* **Given task**: Which of the lines below contain the string "width"? Extract each of them in full.

------ Input

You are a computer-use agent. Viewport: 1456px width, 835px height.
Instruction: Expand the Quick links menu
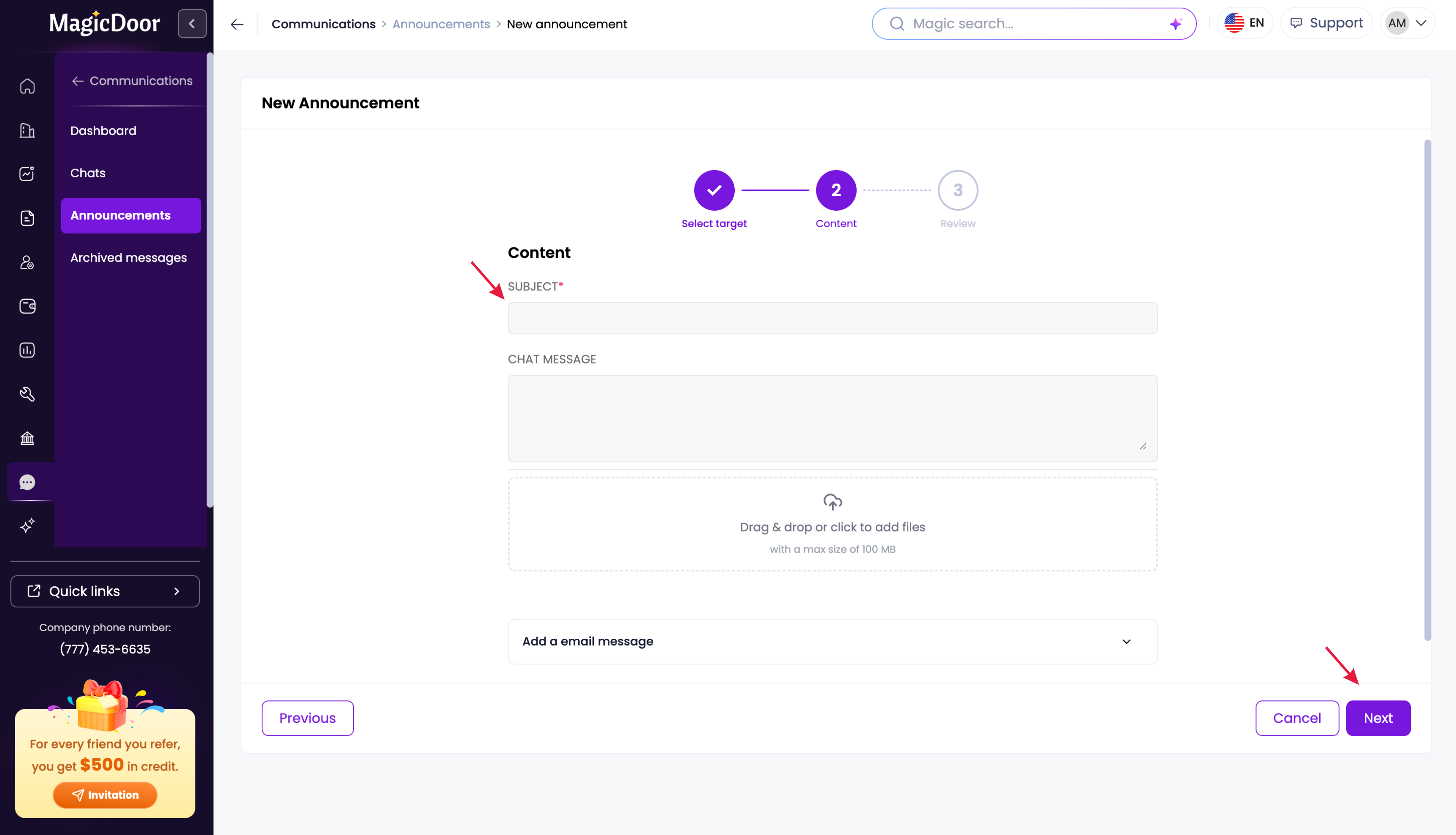[x=105, y=591]
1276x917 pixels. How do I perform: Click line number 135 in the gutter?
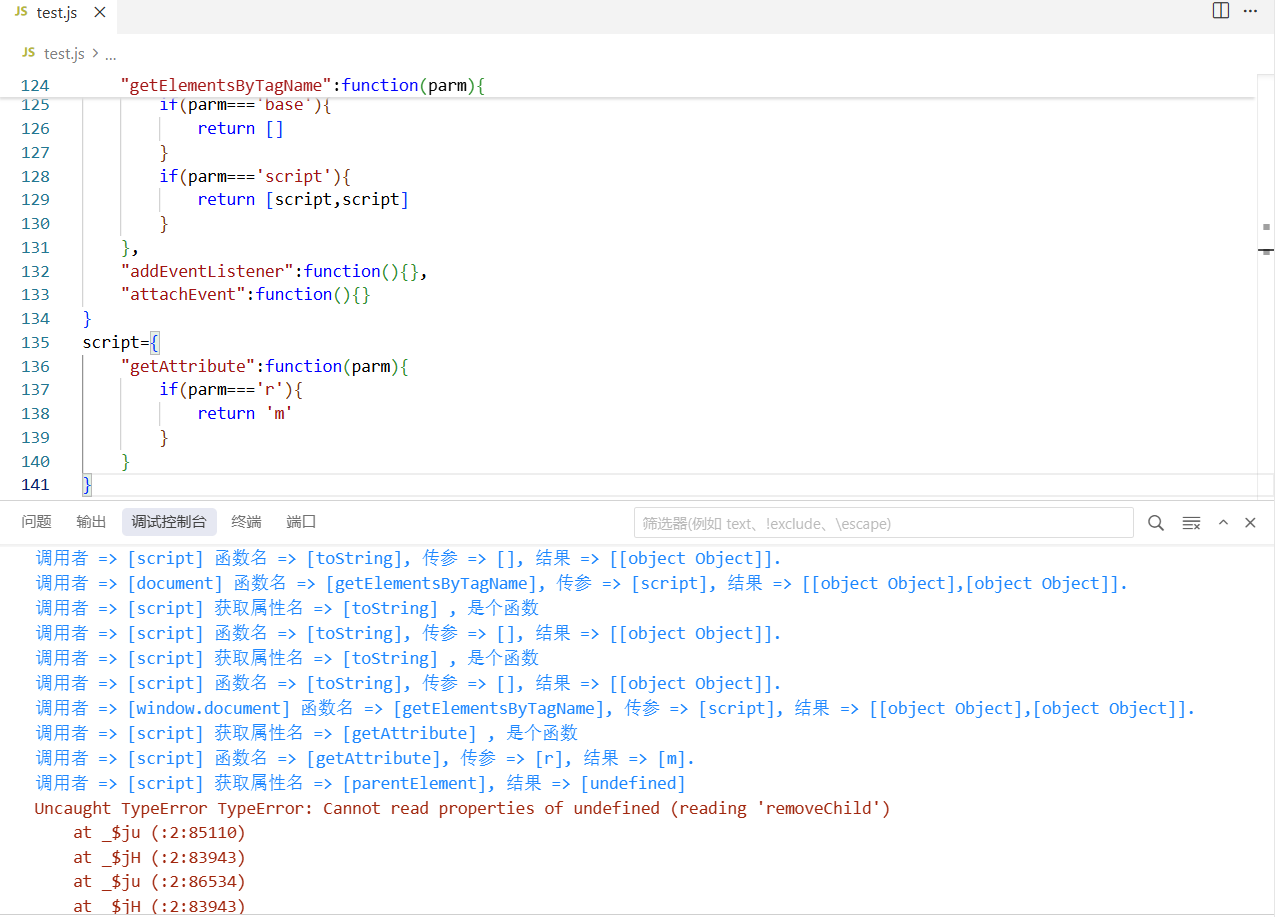click(x=35, y=342)
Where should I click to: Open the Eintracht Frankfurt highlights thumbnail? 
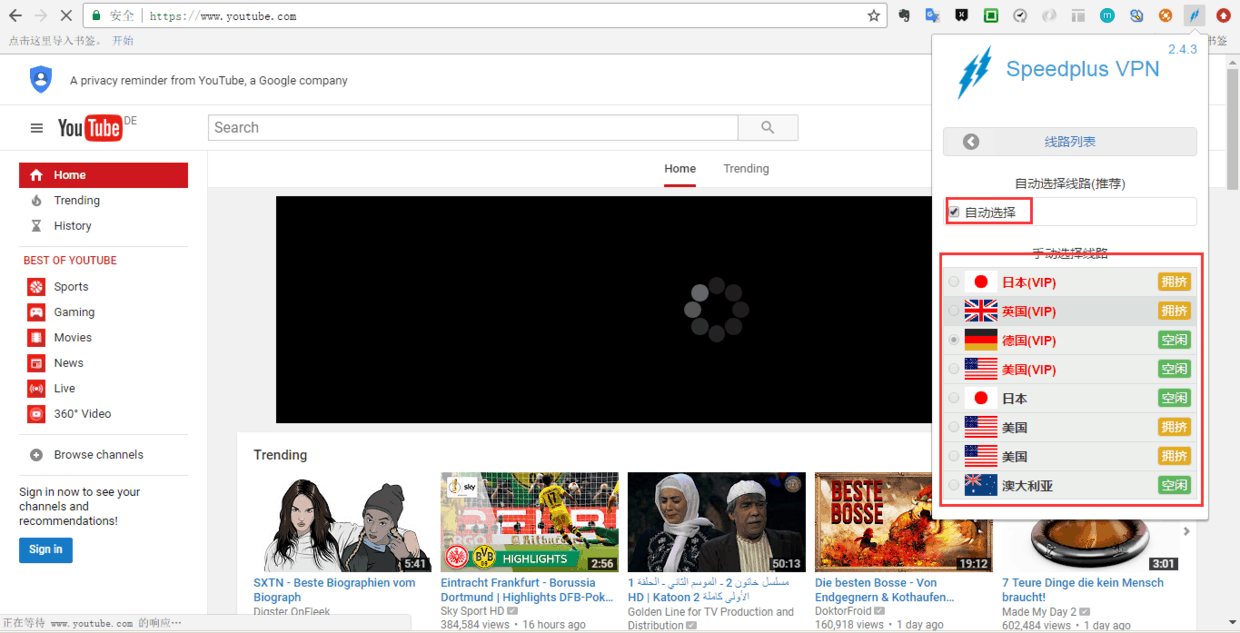point(529,522)
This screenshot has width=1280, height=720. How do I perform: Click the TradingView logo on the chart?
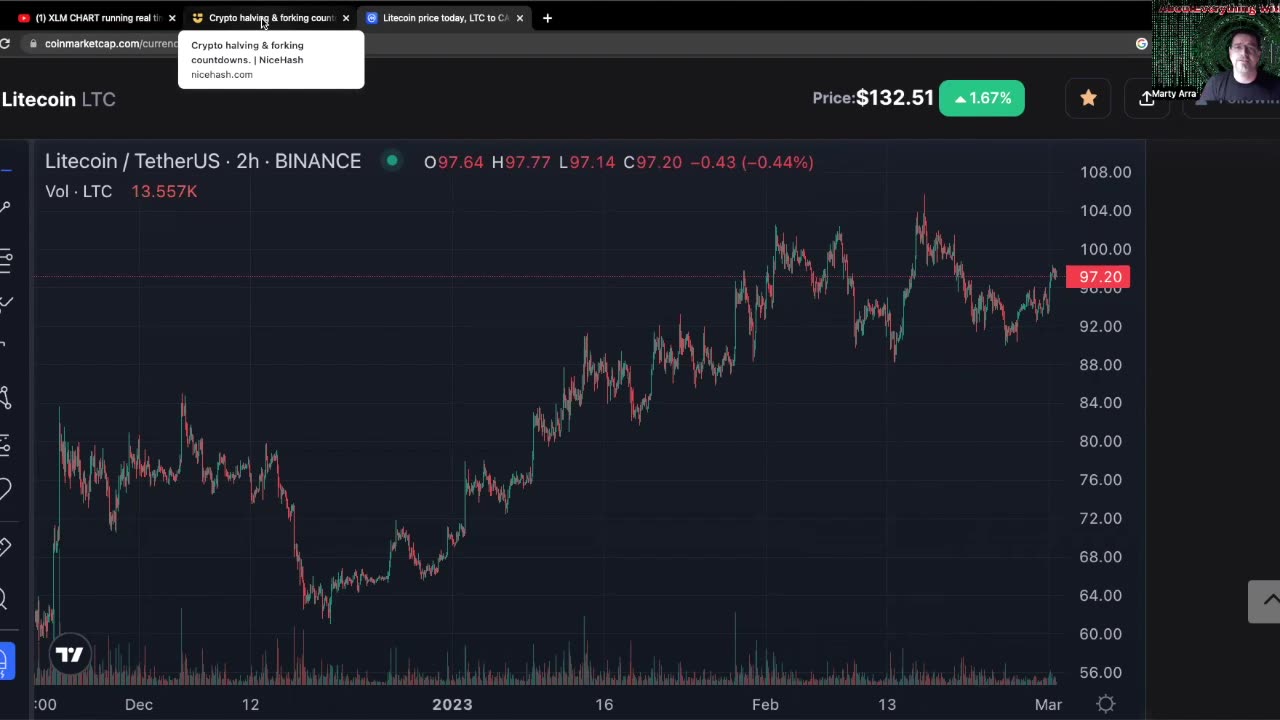[x=69, y=655]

------------

* **Result of the task**:
You are a computer-use agent. Viewport: 1456px width, 835px height.
This screenshot has width=1280, height=720. How do I perform: Click the TradingView logo on the chart?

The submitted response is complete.